This morning I read Elizabeth Scalia on her blog on First Things called The Anchoress and was once again impressed with the sensibility of this woman and her commentary on the practices of the faithful...
Yesterday at Mass, my husband noticed that on the floor of our pew, by our feet, was a quarter of an unconsumed Host. He picked it up and consumed it.
Discussing it on the way home, my husband chose to think the best, not the worst. “Maybe [at a previous Mass] the wedge was part of Consecration Host, and it somehow got picked up with another one and missed, or dropped onto a sweater, or something.”
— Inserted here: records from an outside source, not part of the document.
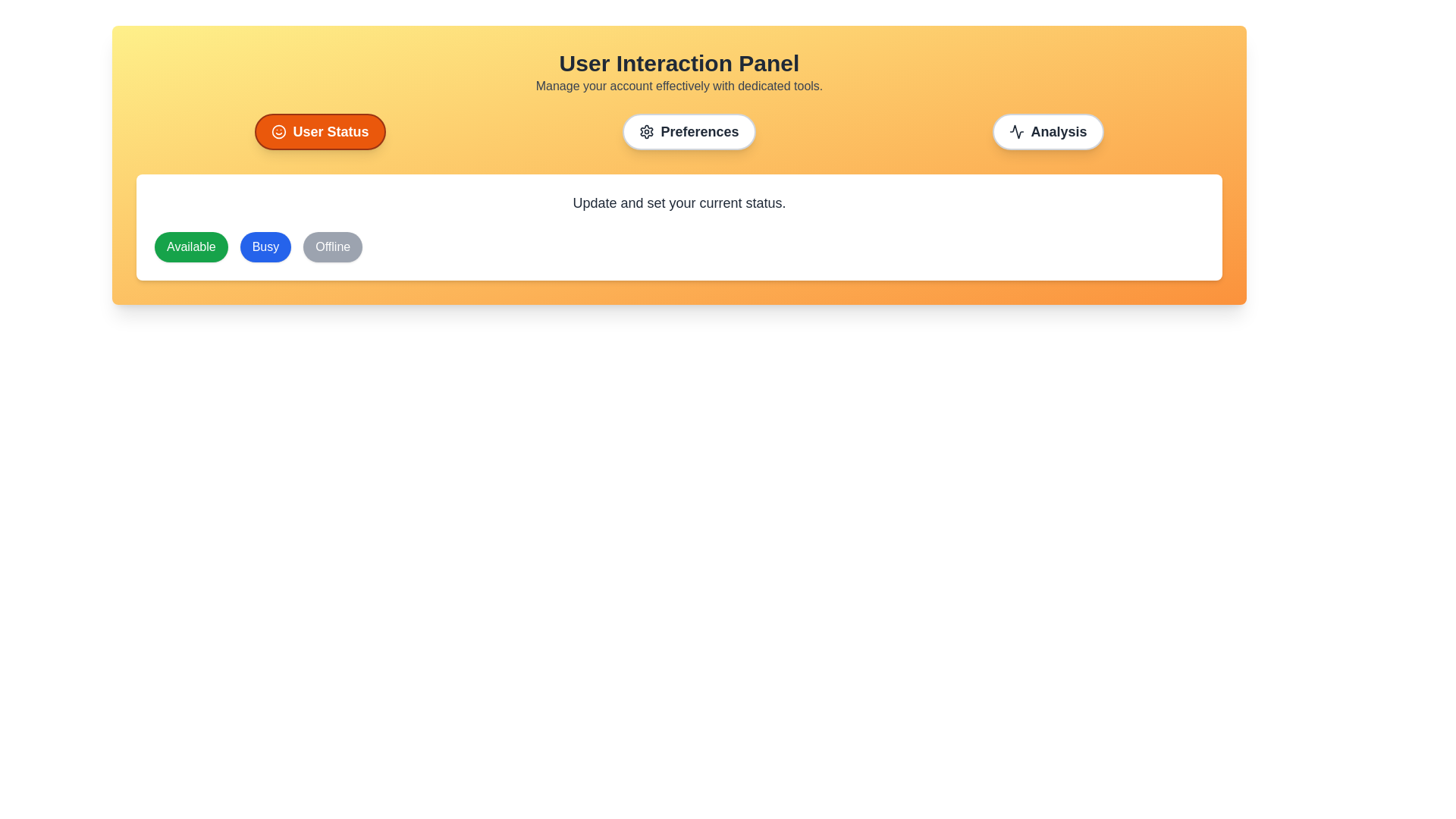 The image size is (1456, 819). I want to click on the user status to Offline by clicking the corresponding button, so click(331, 246). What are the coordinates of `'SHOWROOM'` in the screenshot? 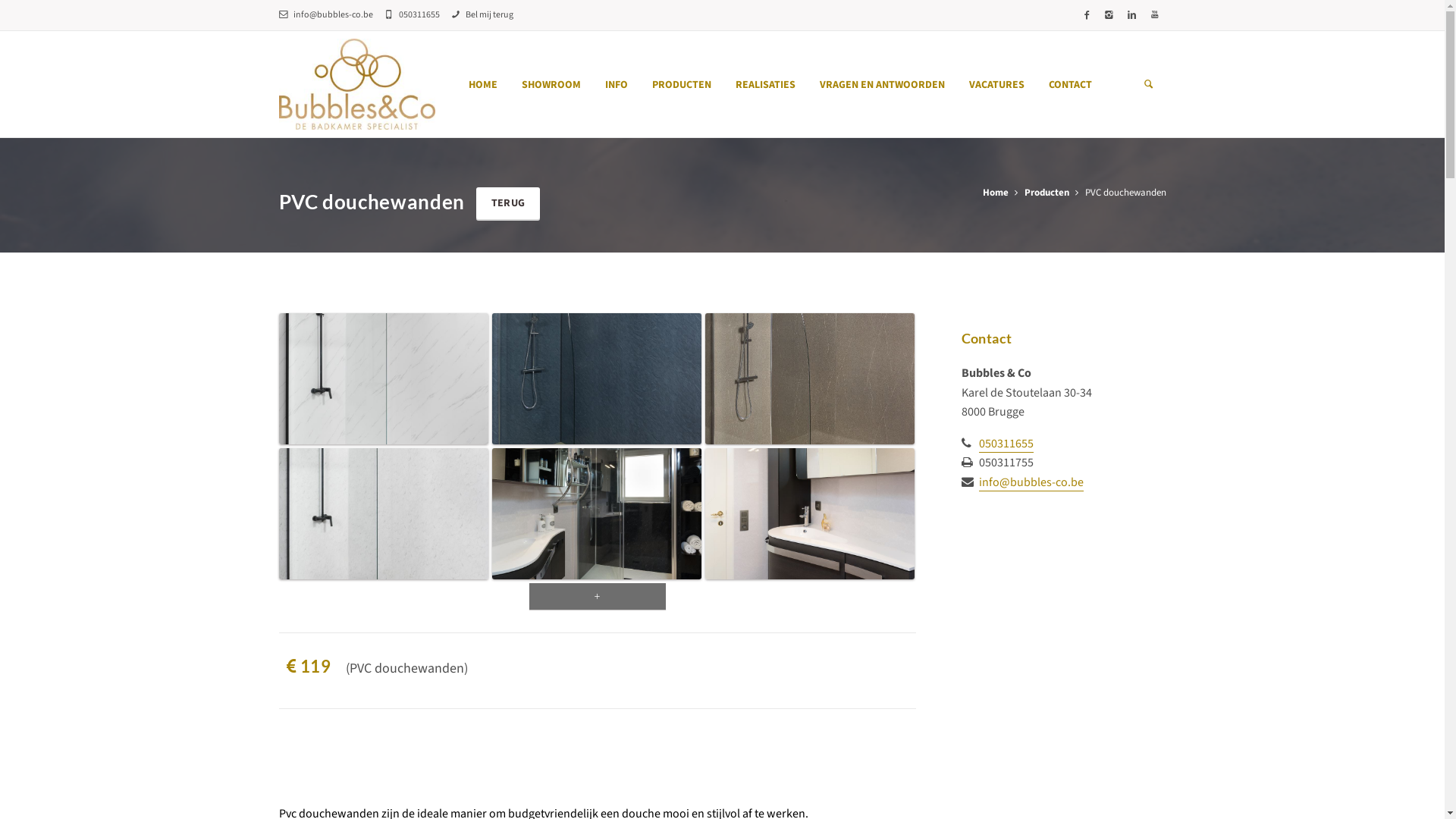 It's located at (550, 84). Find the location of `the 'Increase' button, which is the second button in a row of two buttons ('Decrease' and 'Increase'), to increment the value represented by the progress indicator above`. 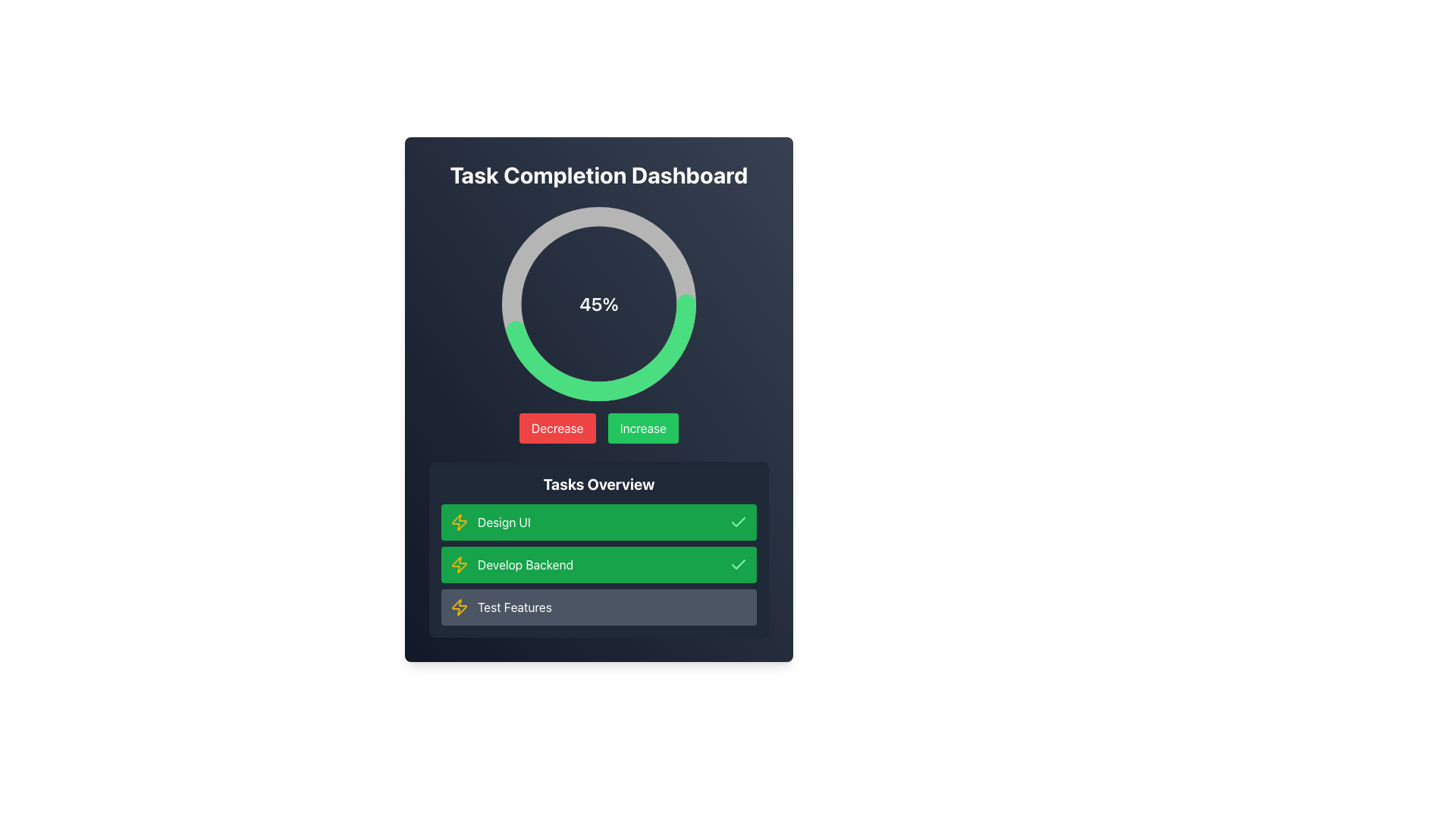

the 'Increase' button, which is the second button in a row of two buttons ('Decrease' and 'Increase'), to increment the value represented by the progress indicator above is located at coordinates (643, 428). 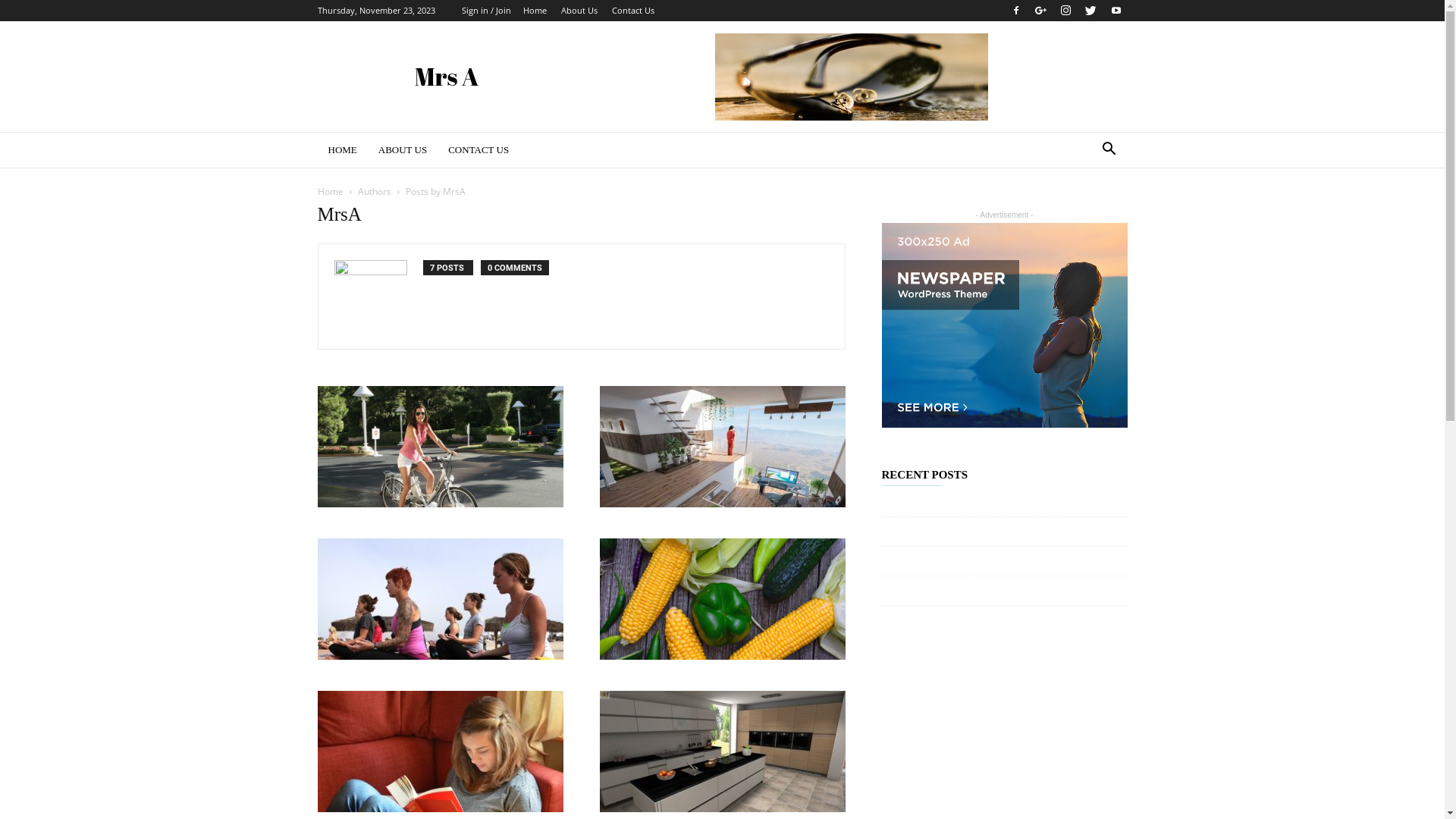 What do you see at coordinates (560, 10) in the screenshot?
I see `'About Us'` at bounding box center [560, 10].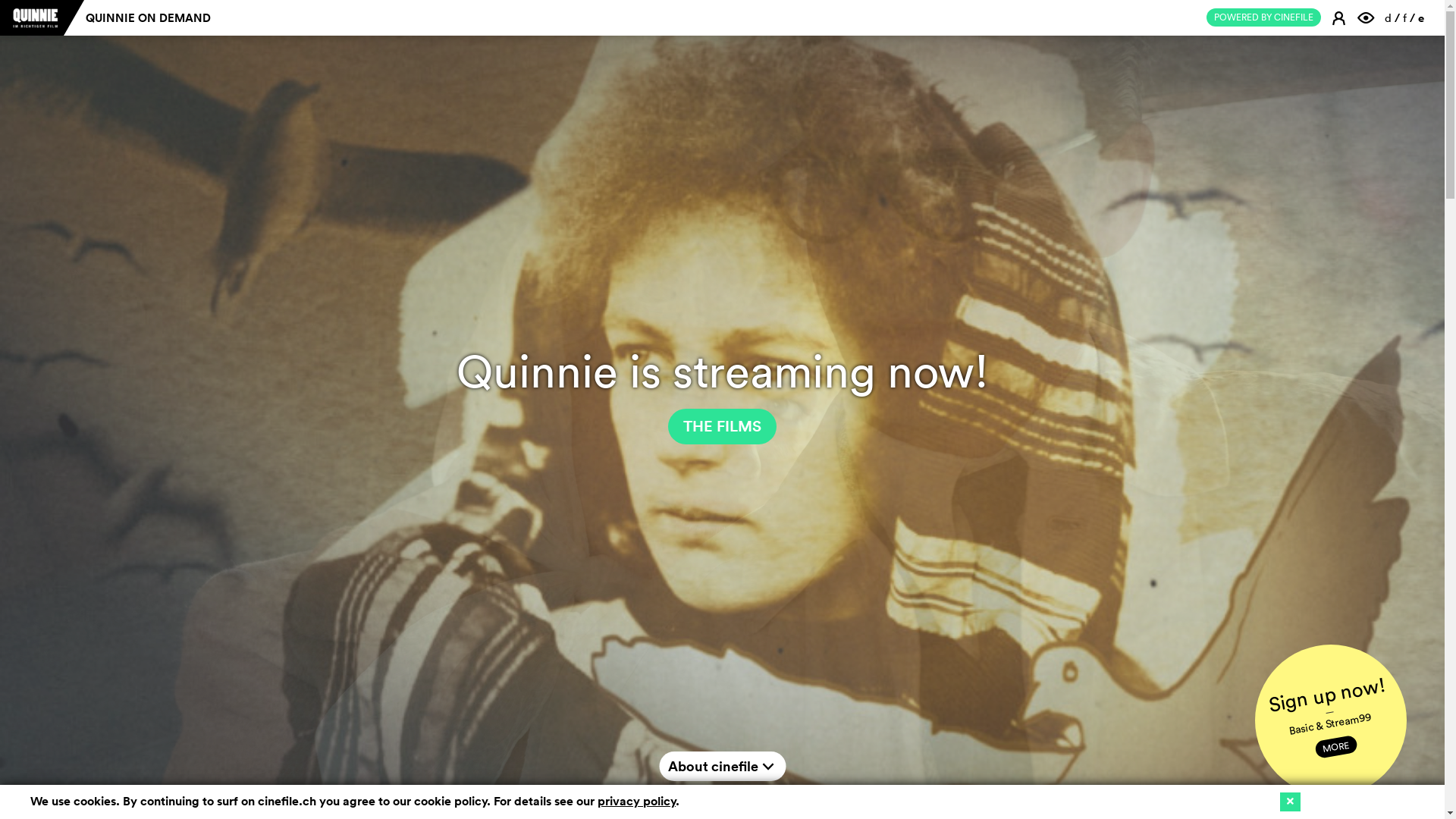 The image size is (1456, 819). I want to click on 'f', so click(1404, 17).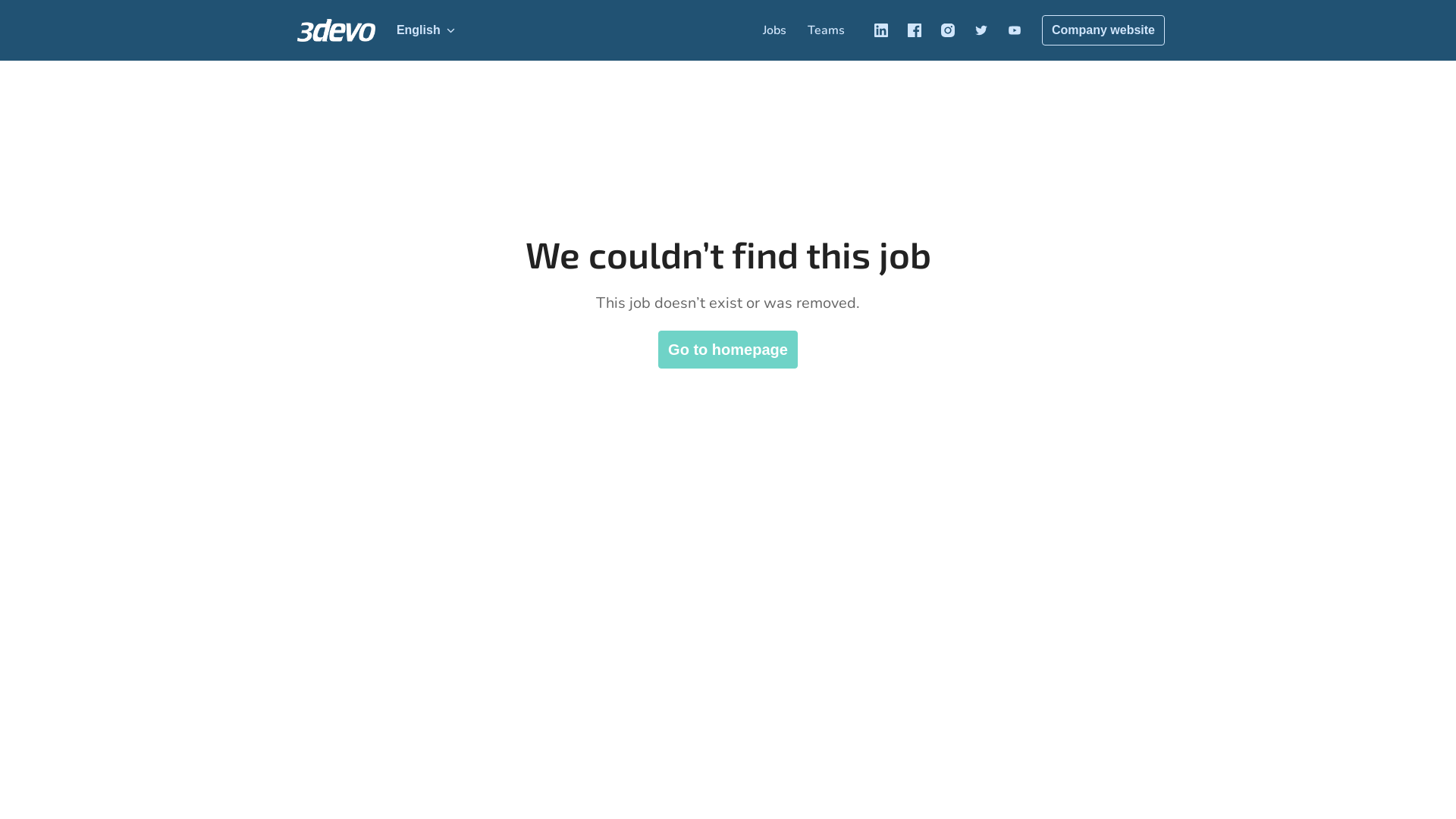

My husband is always quick to think the best, especially when a matter is too troubling to consider, otherwise. We don’t want to think the worst, that someone simply threw the Blessed Sacrament on the floor, or had casually nibbled at the Host, as though it were a cookie – although such things do, sadly, happen. Nevertheless it brought home to us, again, the reasonableness of receiving the Eucharist by mouth, rather than by hand.
Ms. Scalia is a perceptive individual but her comments are not merely reflective of the practice of the Roman Catholic faith. What she and her husband saw and the reaction of her husband was entirely consistent with and consonant with the faith and practice of Dr. Martin Luther. Sadly, it is not the ordinary practice of those who call themselves Lutherans today...
That which is believed is either confirmed in the practice of the believer or contradicted by practice. In the case of Lutherans, we have a history and heritage of reverence and devotion to the sacred species of the Sacrament that has distinct implications for our practice. Luther once took a hatchet to wood that was stained with the blood of Christ from a chalice spill. He was known to take to task and raise holy hell with those who treated consecrated hosts as unconsecrated and vica versa. He came down consistently on the side of consecrating only what is though to be needed for the Supper and for the consumption of all that remains (though Lutherans debate where this must take place immediately within or after the Communion or later in distribution to the sick or others not at the Eucharist). But, again, such is not the regular and normal practice of Lutherans today...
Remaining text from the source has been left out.